Work request: Your copy of the data should match it exactly, except that the pictures are gone.
Input material Block Start
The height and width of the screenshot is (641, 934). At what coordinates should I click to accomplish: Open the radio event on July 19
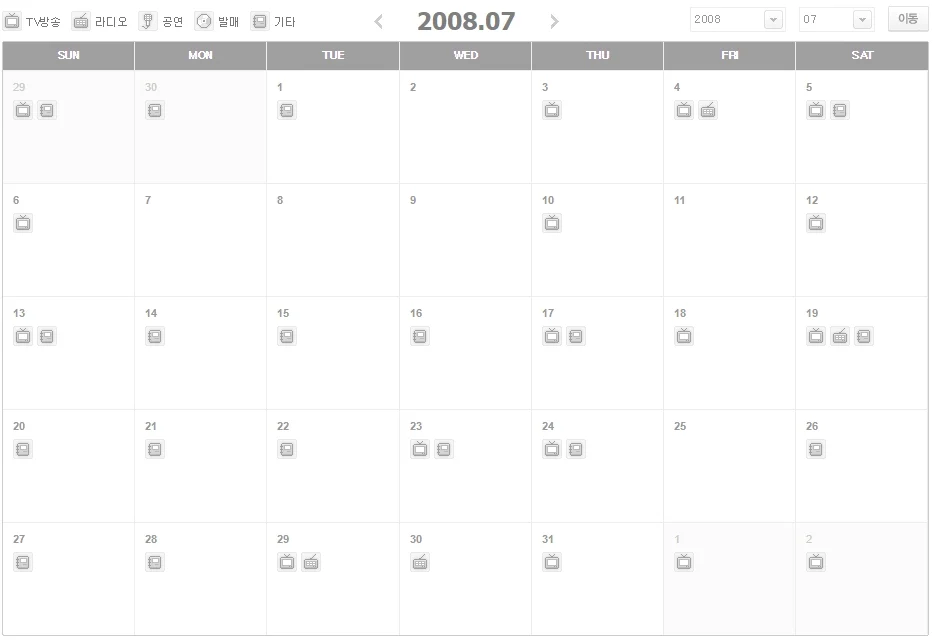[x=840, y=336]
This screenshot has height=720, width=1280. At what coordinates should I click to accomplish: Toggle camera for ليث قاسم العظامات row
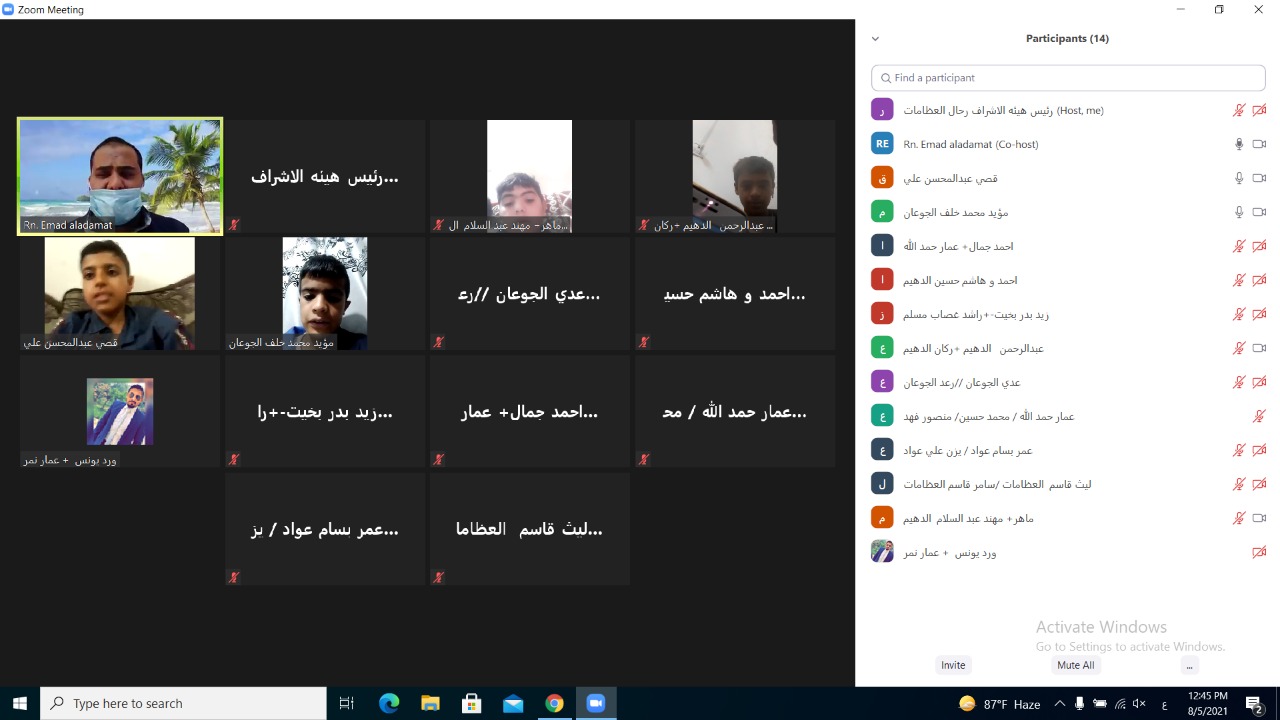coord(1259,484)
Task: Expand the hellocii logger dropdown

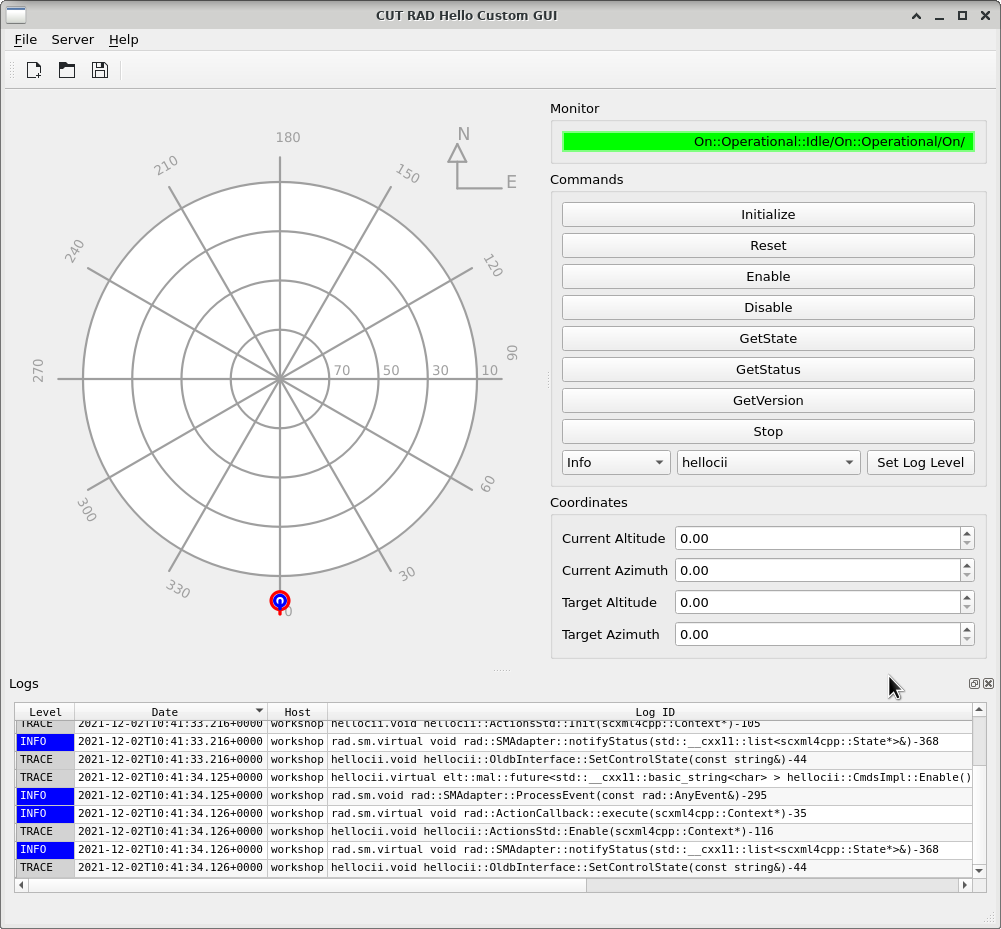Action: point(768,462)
Input material Block End
Response to the exercise:
The height and width of the screenshot is (641, 934). At what coordinates should I click to accomplish: Open the radio event on July 19
[x=840, y=336]
This screenshot has height=720, width=1280. At what coordinates should I click to accomplish: Toggle camera for ليث قاسم العظامات row
coord(1259,484)
Task: Expand the hellocii logger dropdown

Action: point(768,462)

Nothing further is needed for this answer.